O Valkyrie, o "Fórmula 1 de estrada" que está a ser desenvolvido entre a Aston Martin e a equipa de Fórmula 1 da Red Bull, vai ser um superdesportivo feito à medida do seu proprietário, justificando, desta e de outras formas, os 3 milhões de euros que vai custar.

No momento em que a sua unidade estiver a ser fabricada, cada cliente terá de aceitar submeter-se a um scanner 3D, para que seja feita uma reprodução do seu corpo. A qual será depois utilizada para fazer um banco à medida do ocupante.

O objetivo, segundo o presidente da Aston Martin Ásia-Pacífico, Patrik Nilsson, é garantir a cada condutor uma posição de condução a roçar a perfeição. Tudo para que o suporte lateral e lombar seja capaz de garantir o melhor apoio contra as forças a que o Valkyrie submeterá o “piloto”, não só em curva, como também em aceleração, que poderão alcançar os 3 e 4 G, respetivamente.

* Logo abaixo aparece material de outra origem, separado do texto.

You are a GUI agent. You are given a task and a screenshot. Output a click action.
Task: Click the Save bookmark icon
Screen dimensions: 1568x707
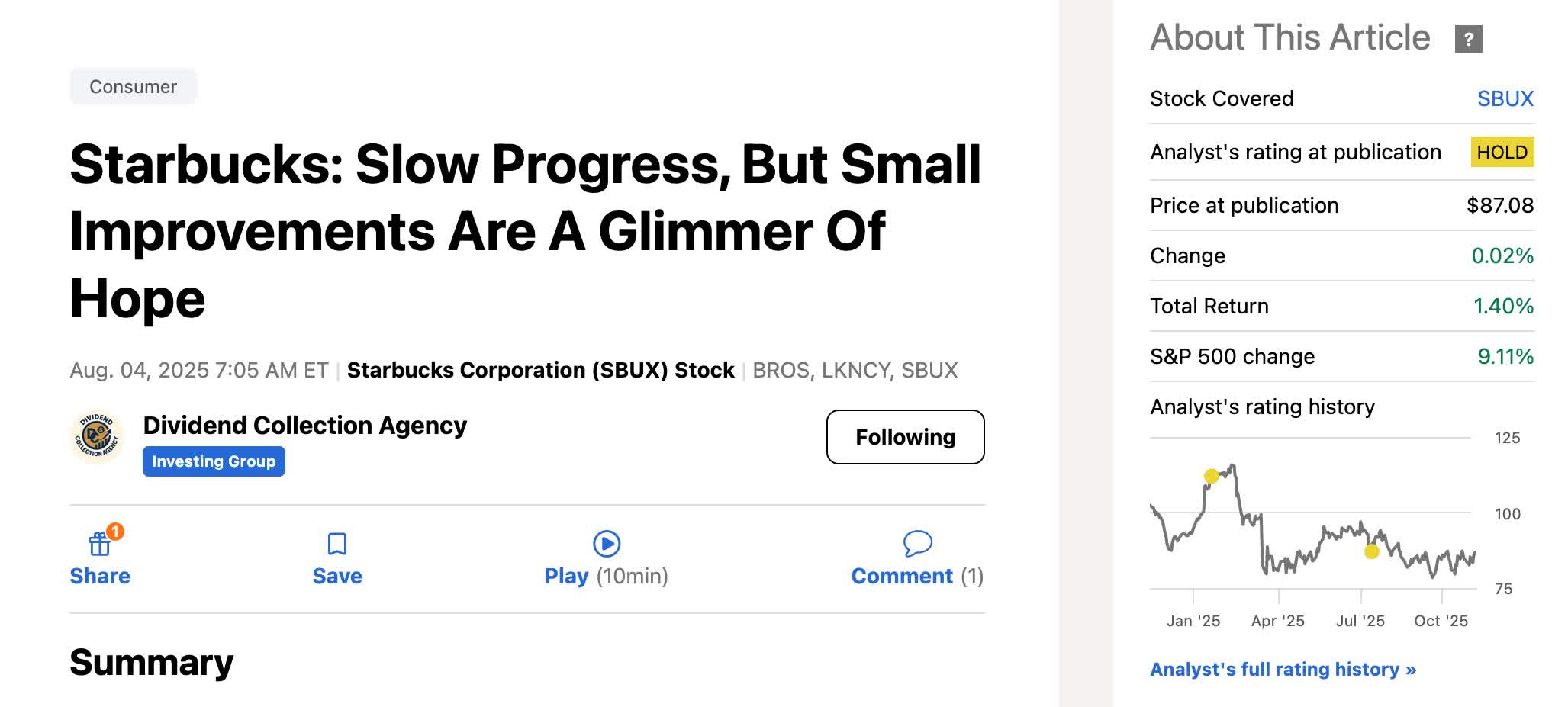[x=336, y=544]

“Não estamos interessados em conseguir a maior velocidade máxima, mas sim em oferecer o desportivo mais dinâmico possível”, adianta o responsável. “Tal como na Fórmula 1, o carro que vence é aquele que consegue travar num mais curto espaço, que curva mais rápido e que acelera mais depressa. Não necessariamente aquele que atinge a mais alta velocidade de ponta”, acrescentou.

O Valkyrie, nome que dá continuidade à tradição de nomes começados pela letra “V”, como é o caso dos Vanquish, Vantage e Vulcan, tem por base uma plataforma em fibra de carbono, o que permitirá ao superdesportivo um peso máximo de aproximadamente 1.000 kg.

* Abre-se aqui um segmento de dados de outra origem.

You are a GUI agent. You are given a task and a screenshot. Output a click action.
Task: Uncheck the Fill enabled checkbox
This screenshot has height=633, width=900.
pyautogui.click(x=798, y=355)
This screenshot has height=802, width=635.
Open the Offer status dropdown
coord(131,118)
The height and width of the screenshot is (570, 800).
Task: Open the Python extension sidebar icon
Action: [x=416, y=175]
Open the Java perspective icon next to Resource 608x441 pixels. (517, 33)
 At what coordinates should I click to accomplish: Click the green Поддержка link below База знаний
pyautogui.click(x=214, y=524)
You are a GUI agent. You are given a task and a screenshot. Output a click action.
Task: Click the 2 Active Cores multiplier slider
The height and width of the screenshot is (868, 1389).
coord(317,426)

A mecânica híbrida será inspirada na F1, que, com um V12 6,5 litros naturalmente aspirado e o conhecido sistema KERS no apoio, deverá anunciar qualquer coisa como 1.000 cv de potência. Ou seja, uma relação peso/potência verdadeiramente impressionante de 1:1.

Serão produzidas 150 unidades, com 25 unidades adicionais para uma utilização exclusivamente em pista. Todos já estão vendidos, cada uma por mais de 3 milhões de euros, sendo que as primeiras entregas estão marcadas apenas para 2019.